**Supplied text:**

= Beginning of Section =

Since coffee is a staple in my morning routine (I try to indulge in my first cup 90 minutes after waking, following the advice of Andrew Huberman, PhD, professor of neurobiology and ophthalmology at Stanford University School of Medicine), it’s also a great opportunity to add more flavor and nutrients to my morning, which brings me to the best spices to add to coffee. Sprinkling dried spices and even fresh herbs into a cup of joe can infuse it with extra flavor and health benefits, so if you’re looking to spice up your coffee game, these are the best items in your fridge and pantry to reach for.
This one is no surprise, given the ubiquitous dried cinnamon shakers next to the milk carafes at most coffee shops. But it also just makes sense. Cinnamon is warming and toasty; a nice compliment to the sometimes bitter notes of coffee. Plus, cinnamon is a known antioxidant powerhouse able to help fight inflammation.
For the best flavor and optimum nutritional benefits, get out your smallest grater or microplane and add a dusting of fresh nutmeg to your coffee. Like cinnamon, this warm fall flavor adds a dessert-like essence to your drink, but it can also support liver function, fight inflammation, and potentially work as an antimicrobial as well.
If you’re shaking up a cold brew or iced coffee drink, try taking a page from a bartender’s book and crushing some fresh mint into your glass before adding your joe. This vibrant herb adds a sharp, refreshing flavor to rich, complex coffee or espresso. Plus, mint aids digestion, boosts your mood, and supports brain health among its many benefits.

= End of Section =

**Data extracts:**
= Beginning of Section =

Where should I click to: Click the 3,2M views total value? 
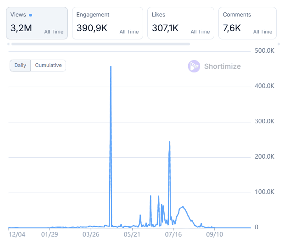pos(21,28)
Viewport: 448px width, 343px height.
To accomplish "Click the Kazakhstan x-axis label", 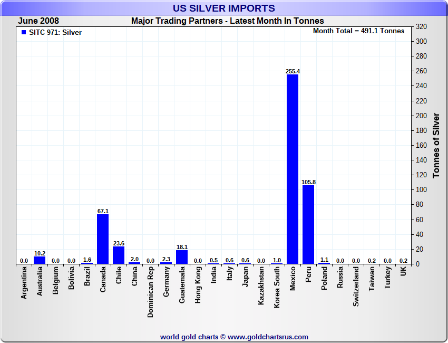I will 261,285.
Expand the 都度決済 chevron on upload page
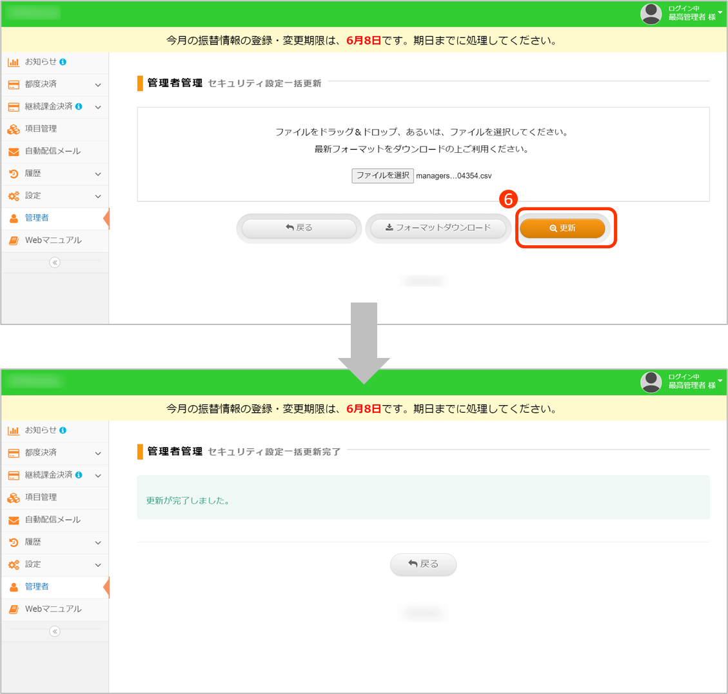 [x=98, y=84]

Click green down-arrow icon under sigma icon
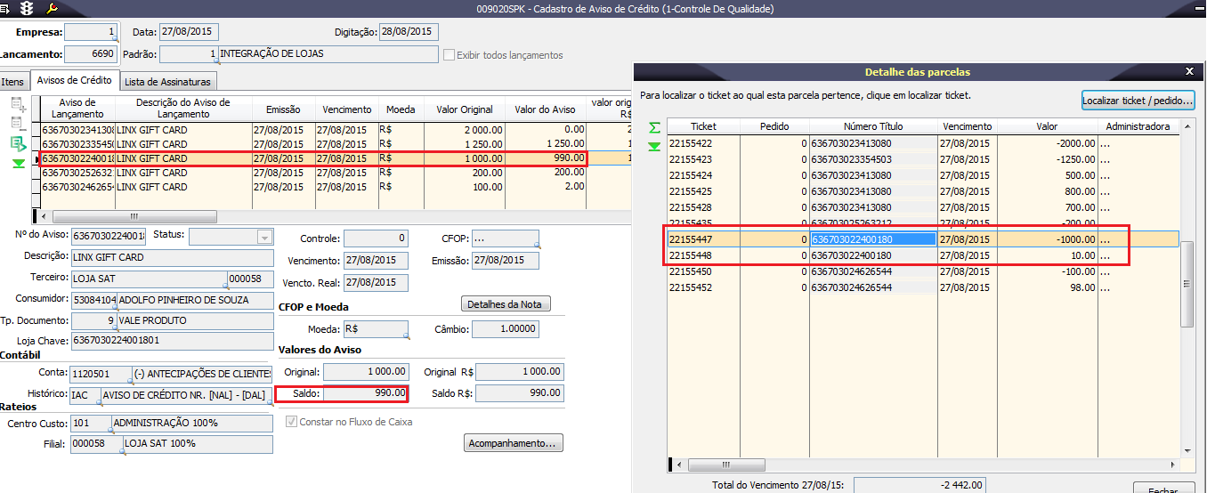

= End of Section =

**Problem 1:**
In the article on spices for coffee, reproduce everything from "This one is" down to "antimicrobial as well.".
**Problem 2:**
Answer these questions from the article on spices for coffee:
(a) How long after waking does the writer try to have the first cup of coffee?
(b) Which tools does the article suggest using to add fresh nutmeg?
(c) What does the article suggest crushing into the glass before adding coffee to a cold brew or iced coffee drink?

**Written answer 1:**
This one is no surprise, given the ubiquitous dried cinnamon shakers next to the milk carafes at most coffee shops. But it also just makes sense. Cinnamon is warming and toasty; a nice compliment to the sometimes bitter notes of coffee. Plus, cinnamon is a known antioxidant powerhouse able to help fight inflammation.
For the best flavor and optimum nutritional benefits, get out your smallest grater or microplane and add a dusting of fresh nutmeg to your coffee. Like cinnamon, this warm fall flavor adds a dessert-like essence to your drink, but it can also support liver function, fight inflammation, and potentially work as an antimicrobial as well.

**Written answer 2:**
(a) 90 minutes
(b) The smallest grater or a microplane
(c) Fresh mint